専門医の元で適切な治療を

医者

長期間続く症状に注意

鬱病は自分自身では気付きにくい病気ですが、原因がわからない体調不良が続いたり、過度のストレスを感じたりした場合は、心療内科などを受診することをおすすめします。鬱病の診断では、国際的に定められたガイドラインに則って問診を受けることが多く、当てはまる項目が多いほど重症度が高いとされています。問診項目は多岐に渡りますが、その中でも頻繁に問われるのが、「その症状が長期間続いているかどうか」という点です。例えば、「夜、寝つけない」や「気分が落ち込んでやる気が出ない」といった症状が短期間である場合は、鬱病の可能性が低い、または軽度であると診断されます。「試験や行事の前日にストレスによって体調を崩す」「生理の前にイライラする」などの症状は、一過性のもの、または鬱病とは別の症状と判断されます。よって、心療内科や精神科で鬱病の診察を受けるタイミングとしては、体調不良や精神的に不安定な症状が、長く続いているかという点が基準になってきます。一週間以上、原因不明の症状が現れて治まらない場合や、過度のストレスがかかっていると感じた時は、重症になる前に、専門医の診察を受けることが大切です。近年の医学の進歩は目覚しく、鬱病においても、原因の解明や治療方法の研究、開発が進んでいるのが現状です。特に、鬱の症状に効果があるとされる抗うつ薬の開発が進んでおり、病気の種類に合わせて薬を使い分けることが主流となってきました。
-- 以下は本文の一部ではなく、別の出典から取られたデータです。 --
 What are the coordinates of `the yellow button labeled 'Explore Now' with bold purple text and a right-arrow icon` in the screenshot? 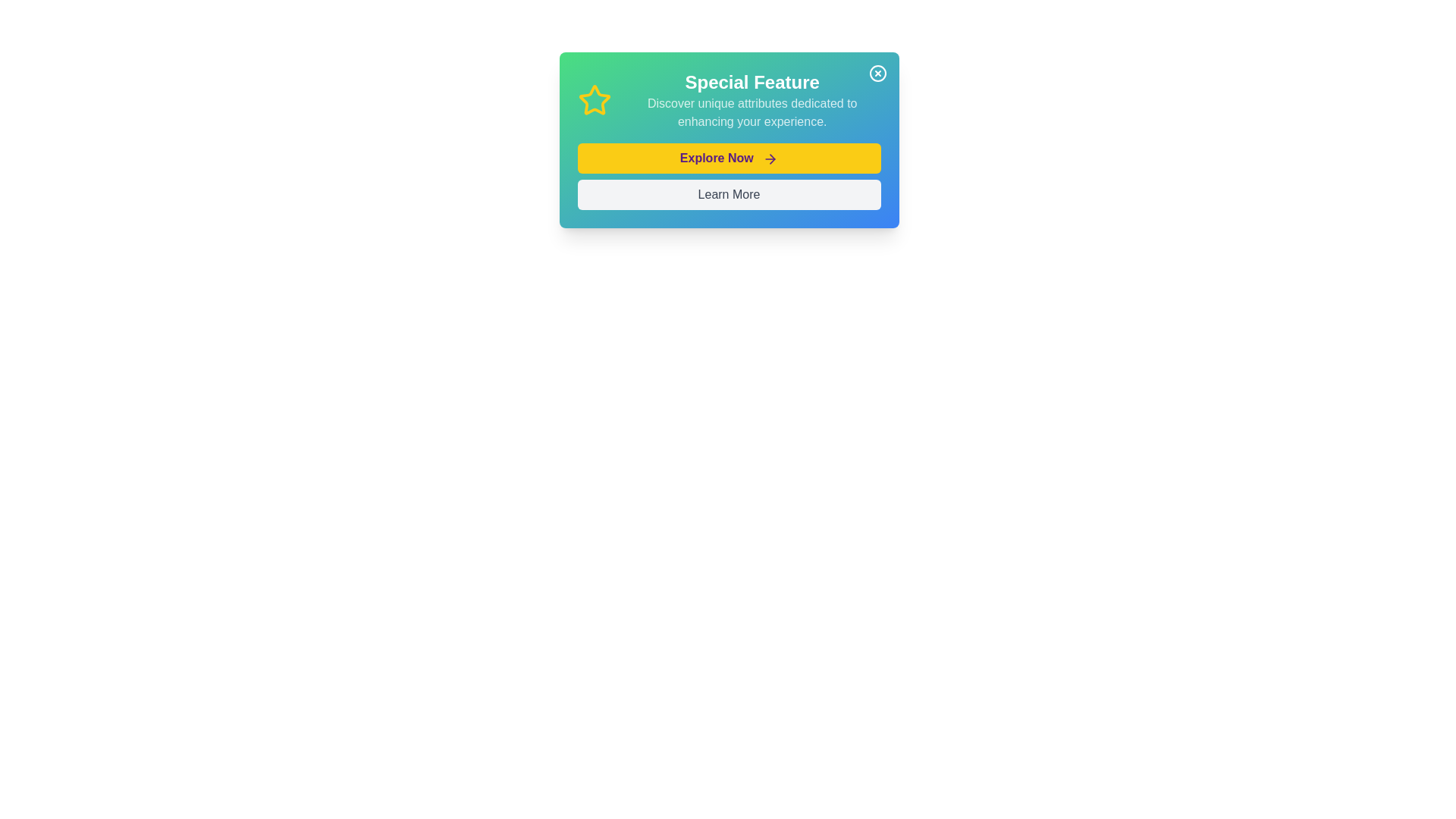 It's located at (729, 158).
心療内科や精神科で鬱の診断を受けると、カウンセリングによる精神的治療の他に、抗うつ薬などの化学的な薬物治療を受けられることが大きなメリットと言えます。鬱病は、けして心が弱いことや怠けているせいでかかる病気ではなく、脳内のホルモンバランスの分泌異常が原因で発症すると言われています。よって、薬によって症状を軽減し、日常生活を気分良く平穏な気持ちで過ごすことは、患者にとって最も大切なことです。また、抗うつ薬には副作用があったり、症状によって服用量を変える必要があったりと、専門医の判断が大変重要となってきます。心療内科や精神科で診断を受けると、症状の変化に合わせて薬の量のコントールをしてもらえるため、安心して治療を続けることが可能です。鬱病の治療では、自分自身で判断せずに、専門医のアドバイスを受け、適切な治療を続けていくことが重要と言えます。